Input START

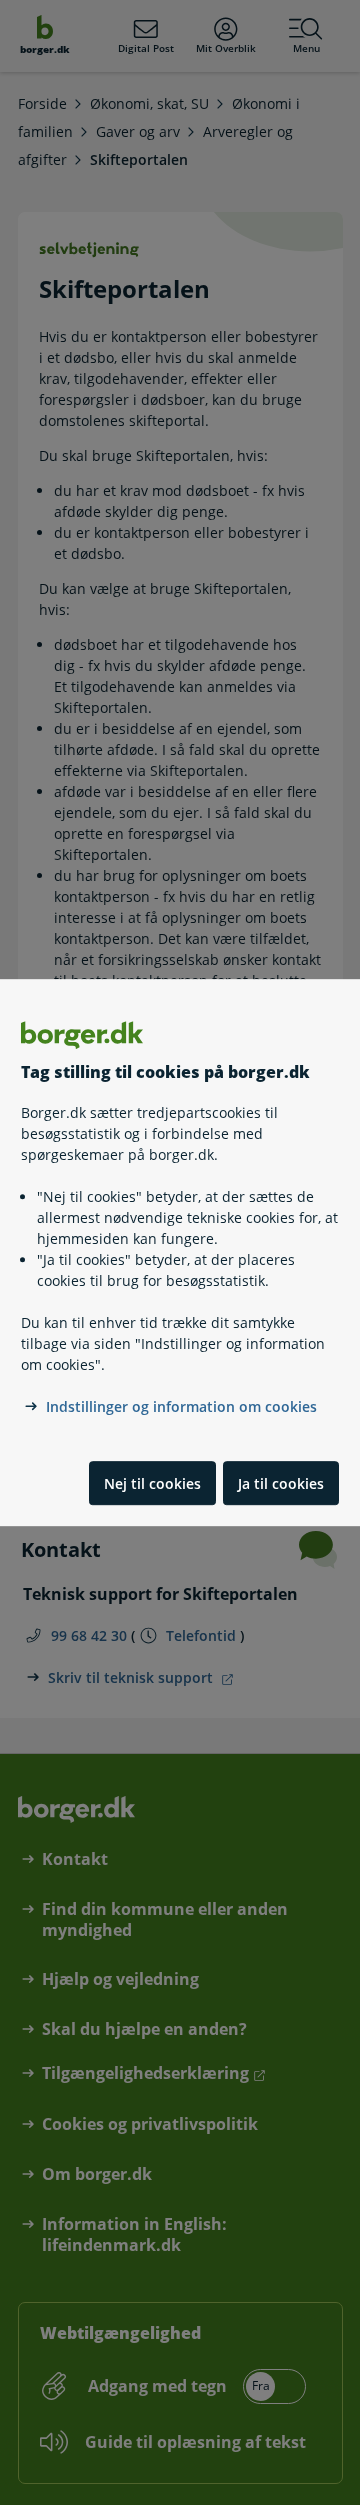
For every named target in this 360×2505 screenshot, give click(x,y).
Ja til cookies (281, 1483)
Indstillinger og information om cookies (181, 1407)
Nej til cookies (152, 1483)
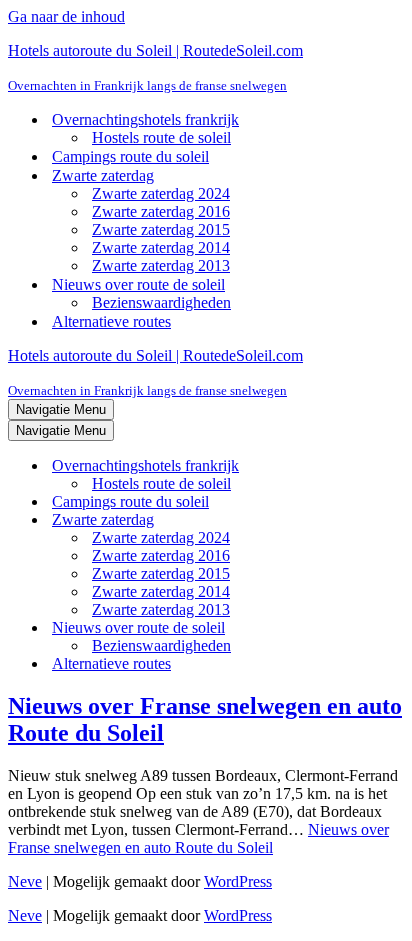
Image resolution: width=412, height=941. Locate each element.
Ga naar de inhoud (66, 16)
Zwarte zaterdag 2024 (161, 193)
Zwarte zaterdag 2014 (161, 247)
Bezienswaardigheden (161, 302)
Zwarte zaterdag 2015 (161, 229)
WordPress (238, 881)
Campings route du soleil (130, 156)
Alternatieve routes (111, 321)
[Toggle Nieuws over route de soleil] (358, 628)
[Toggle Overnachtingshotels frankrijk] (358, 466)
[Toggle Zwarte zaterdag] (358, 520)
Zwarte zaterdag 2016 (161, 211)
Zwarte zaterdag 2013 (161, 265)
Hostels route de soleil (161, 137)
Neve (25, 881)
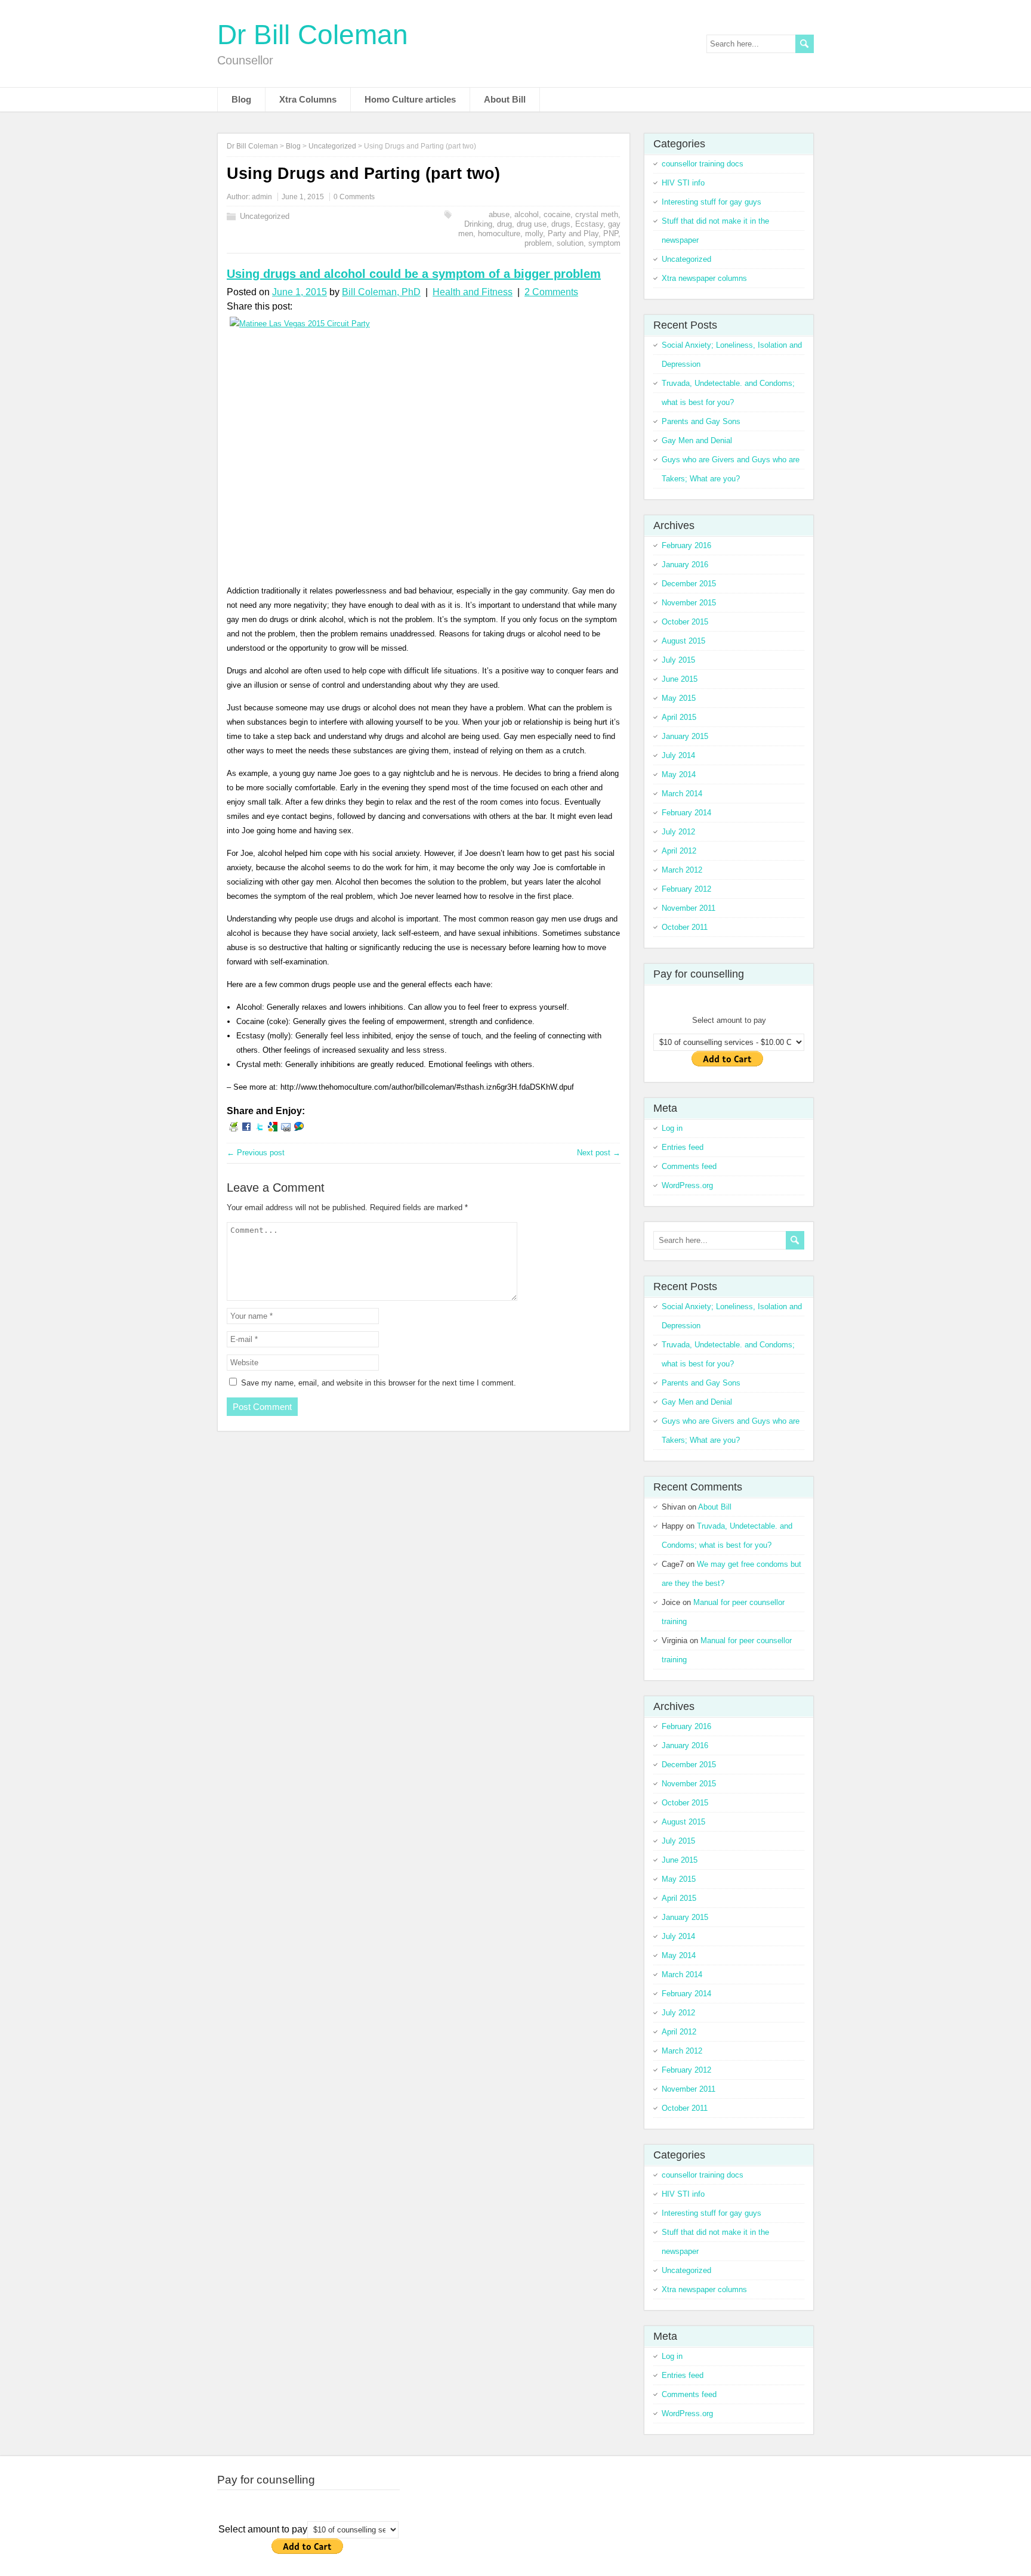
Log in (672, 1128)
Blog (241, 99)
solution (570, 243)
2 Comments (551, 292)
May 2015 (679, 698)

Input END

Exercise description – Retype each entry exactly as it appears, excluding any image.

Solution for this problem –
For every named target in this 360×2505 screenshot, give click(x,y).
Ja til cookies (281, 1483)
Indstillinger og information om cookies (181, 1407)
Nej til cookies (152, 1483)
Image resolution: width=412, height=941. Locate each element.
Ga naar de inhoud (66, 16)
Zwarte zaterdag 2024 (161, 193)
Zwarte zaterdag 2014 (161, 247)
Bezienswaardigheden (161, 302)
Zwarte zaterdag 2015 (161, 229)
WordPress (238, 881)
Campings route du soleil (130, 156)
Alternatieve routes (111, 321)
[Toggle Nieuws over route de soleil] (358, 628)
[Toggle Overnachtingshotels frankrijk] (358, 466)
[Toggle Zwarte zaterdag] (358, 520)
Zwarte zaterdag 2016 (161, 211)
Zwarte zaterdag 2013 (161, 265)
Hostels route de soleil (161, 137)
Neve (25, 881)
Log in (672, 1128)
Blog (241, 99)
solution (570, 243)
2 Comments (551, 292)
May 2015 (679, 698)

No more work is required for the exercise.